* [Required work]:
Lines below that hold the word "computer" must be copied in full.

(Stored data)
——
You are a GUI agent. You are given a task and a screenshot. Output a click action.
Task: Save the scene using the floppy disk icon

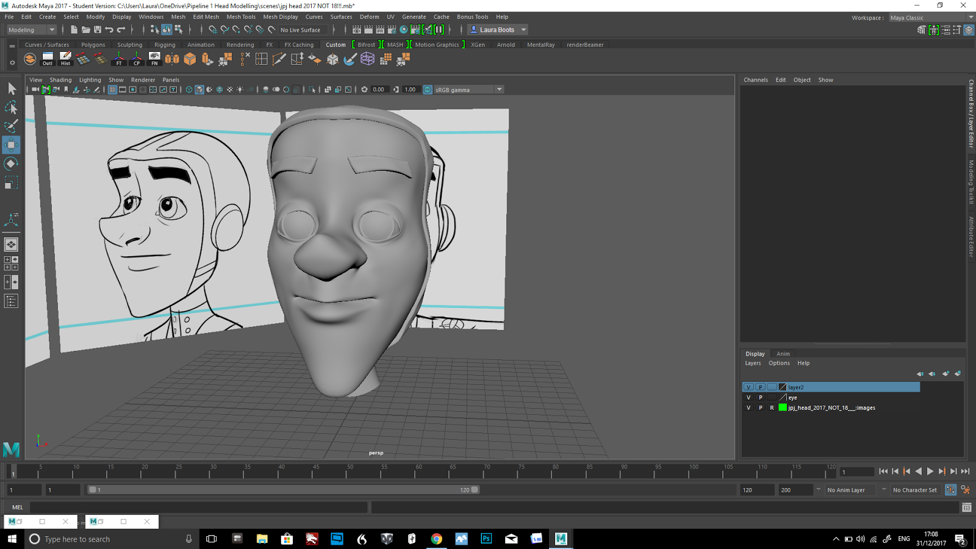98,30
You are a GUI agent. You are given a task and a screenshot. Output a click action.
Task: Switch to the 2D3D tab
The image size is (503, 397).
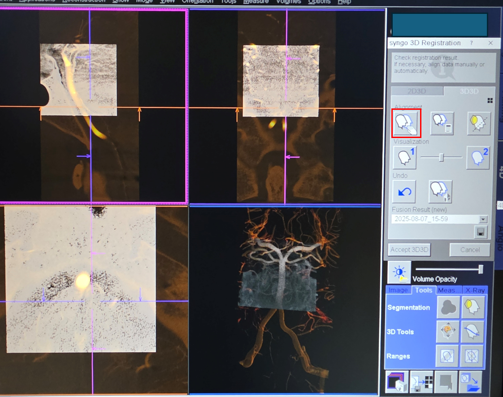[416, 91]
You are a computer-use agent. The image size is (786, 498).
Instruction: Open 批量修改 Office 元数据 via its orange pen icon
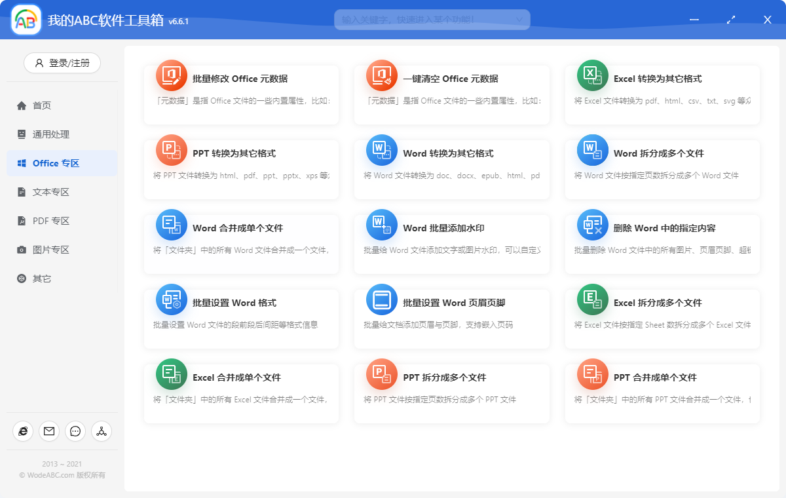pos(171,75)
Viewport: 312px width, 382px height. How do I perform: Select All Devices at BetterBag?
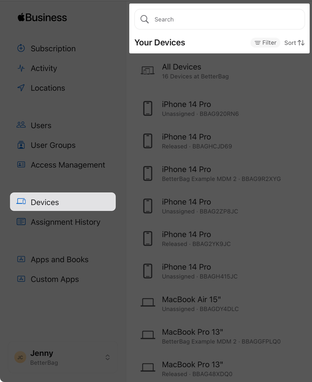coord(219,71)
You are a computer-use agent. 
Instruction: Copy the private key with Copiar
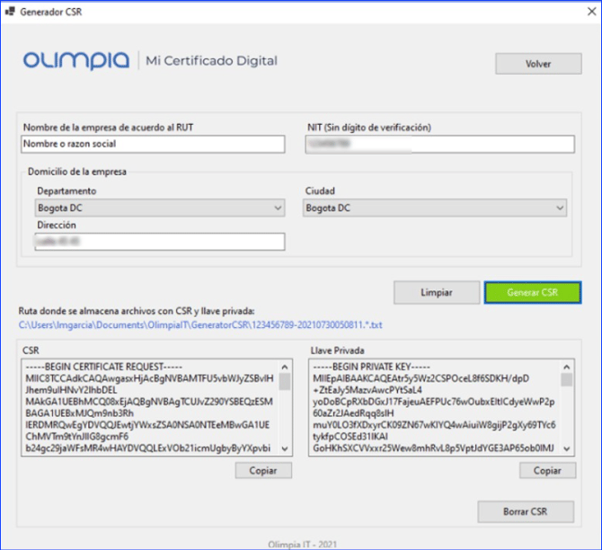pos(547,470)
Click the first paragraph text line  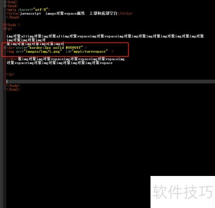coord(105,36)
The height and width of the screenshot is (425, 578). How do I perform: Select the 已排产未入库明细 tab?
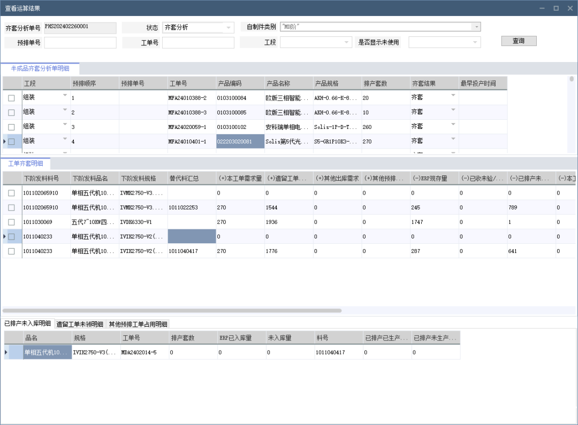click(27, 323)
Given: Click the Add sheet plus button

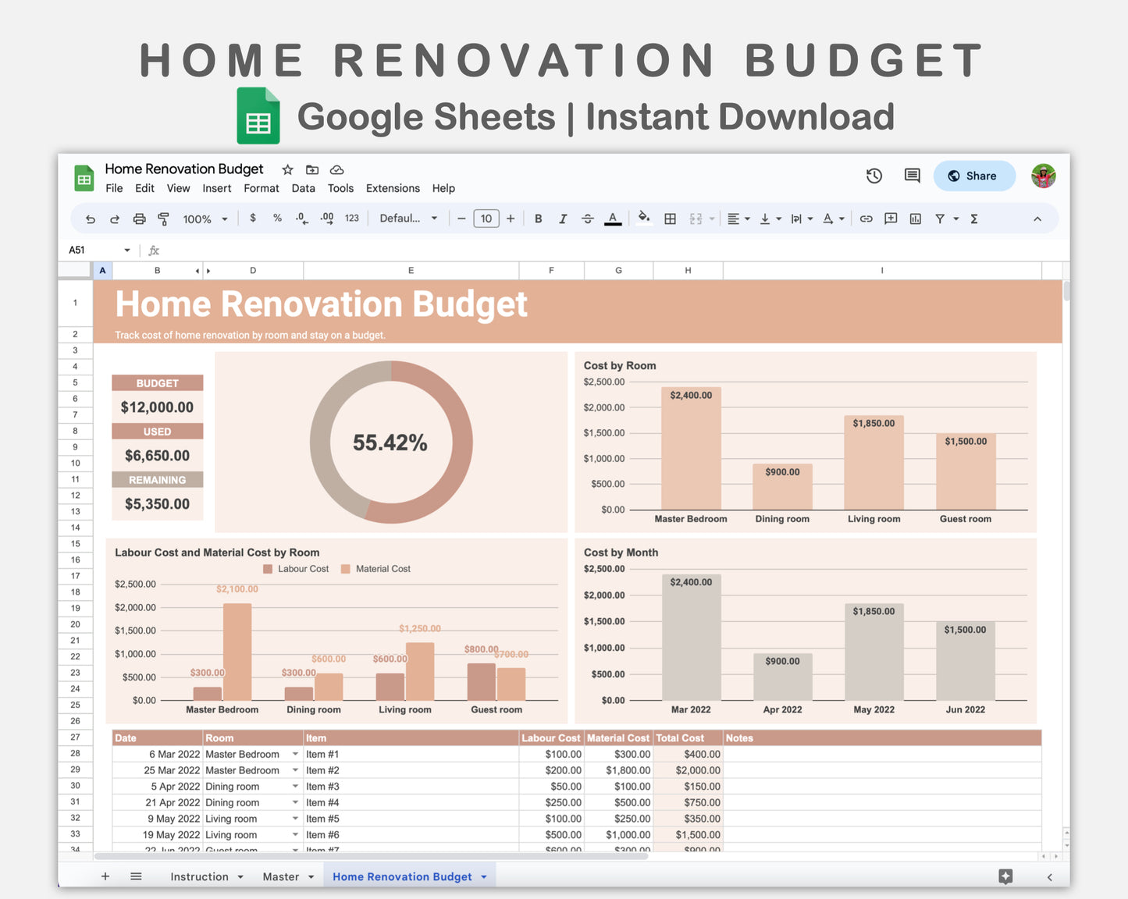Looking at the screenshot, I should (x=105, y=876).

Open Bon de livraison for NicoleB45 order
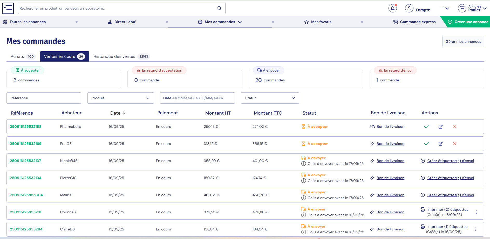[x=390, y=161]
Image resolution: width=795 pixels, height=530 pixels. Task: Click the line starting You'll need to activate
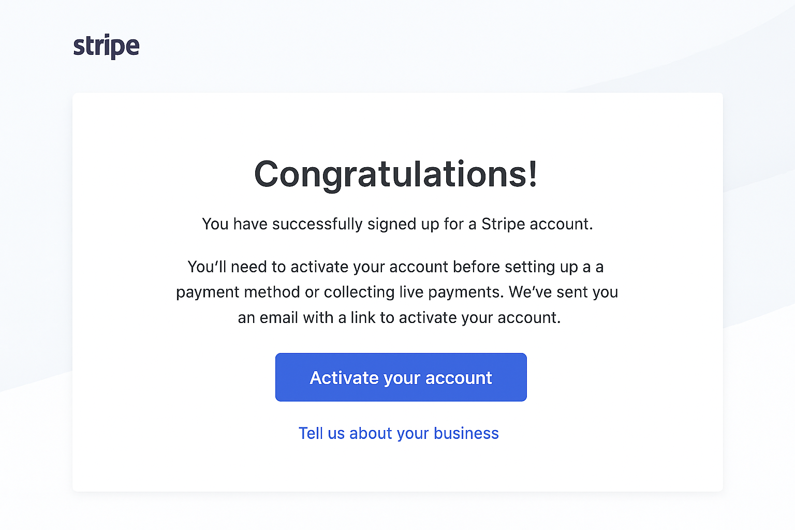point(396,267)
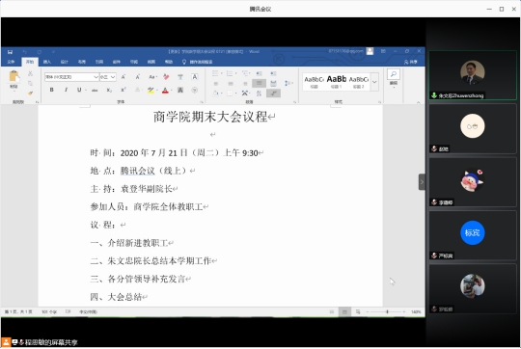
Task: Switch to the Insert ribbon tab
Action: coord(47,62)
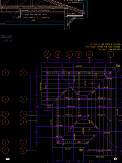Select grid bubble B above the roof plan
This screenshot has height=163, width=122.
click(x=58, y=54)
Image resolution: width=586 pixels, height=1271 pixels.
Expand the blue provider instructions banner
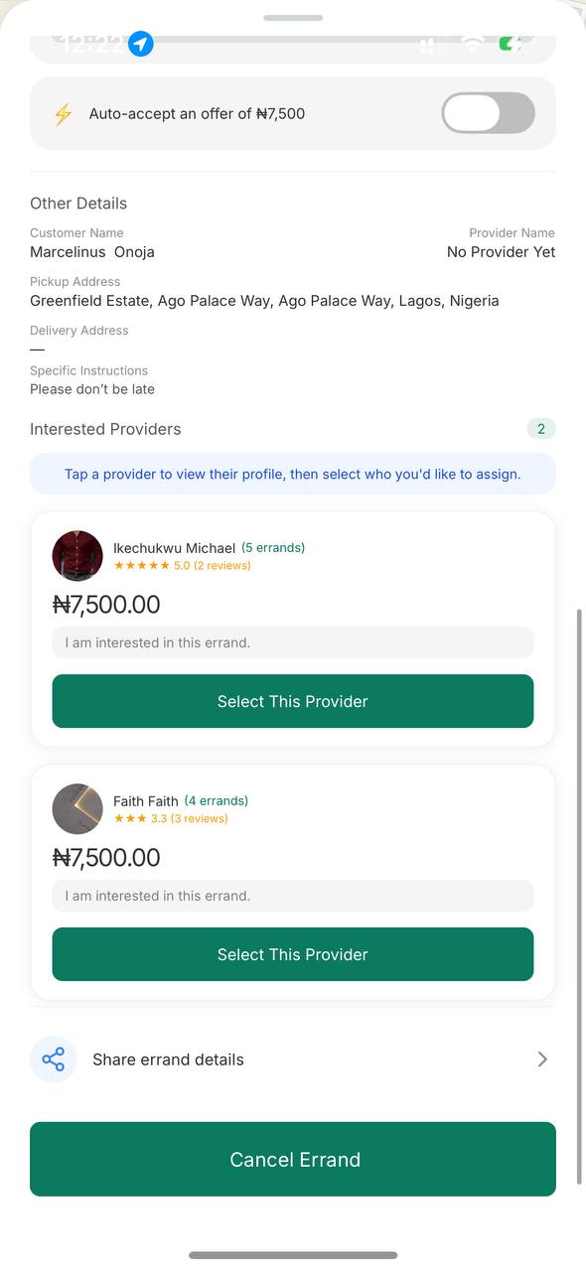tap(293, 474)
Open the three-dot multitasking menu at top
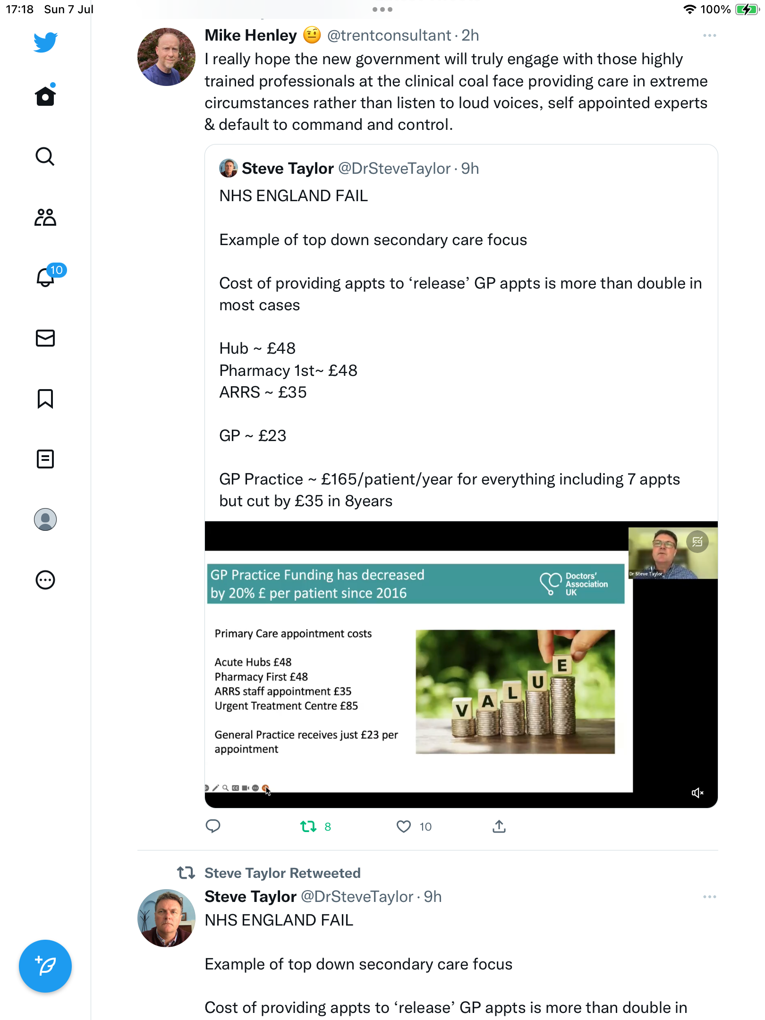The height and width of the screenshot is (1020, 765). click(x=383, y=9)
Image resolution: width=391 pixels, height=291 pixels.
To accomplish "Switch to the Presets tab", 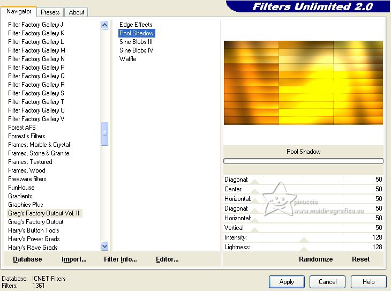I will click(50, 12).
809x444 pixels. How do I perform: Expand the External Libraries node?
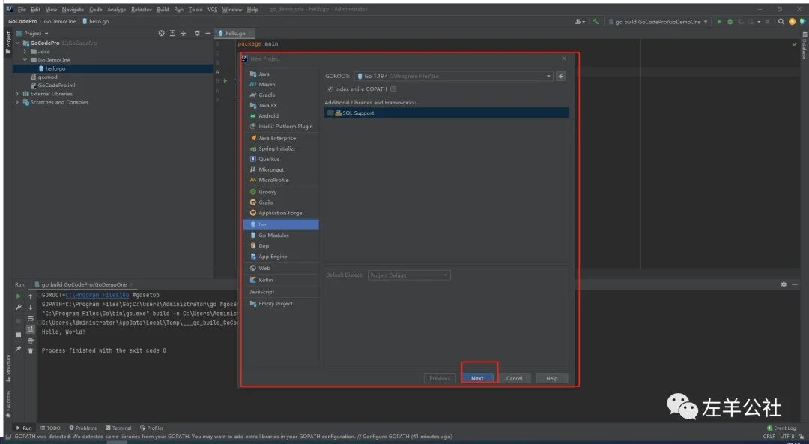17,94
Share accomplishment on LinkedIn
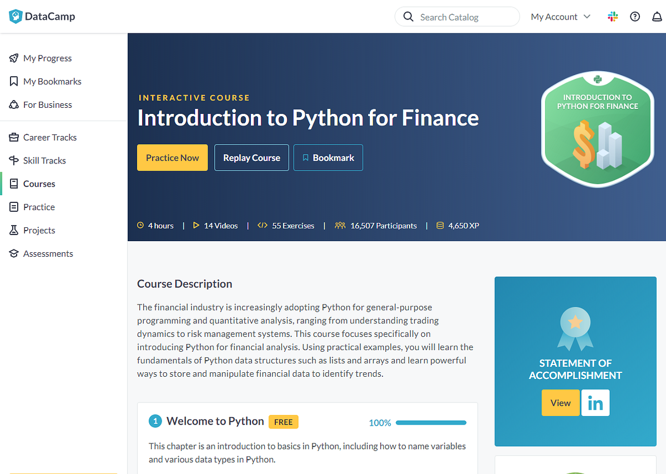This screenshot has height=474, width=666. click(x=595, y=402)
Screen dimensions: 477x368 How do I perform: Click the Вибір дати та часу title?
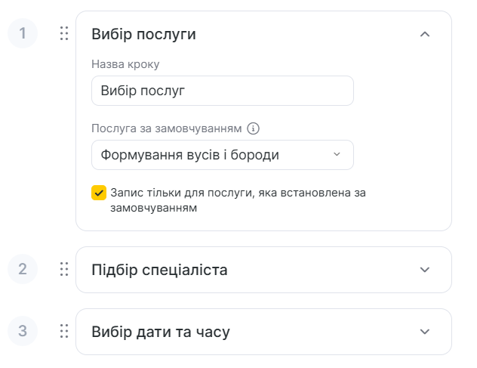pyautogui.click(x=160, y=332)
——
* [Solution]:
You are a computer-use agent. The image size is (786, 498).
You are a computer-use agent. 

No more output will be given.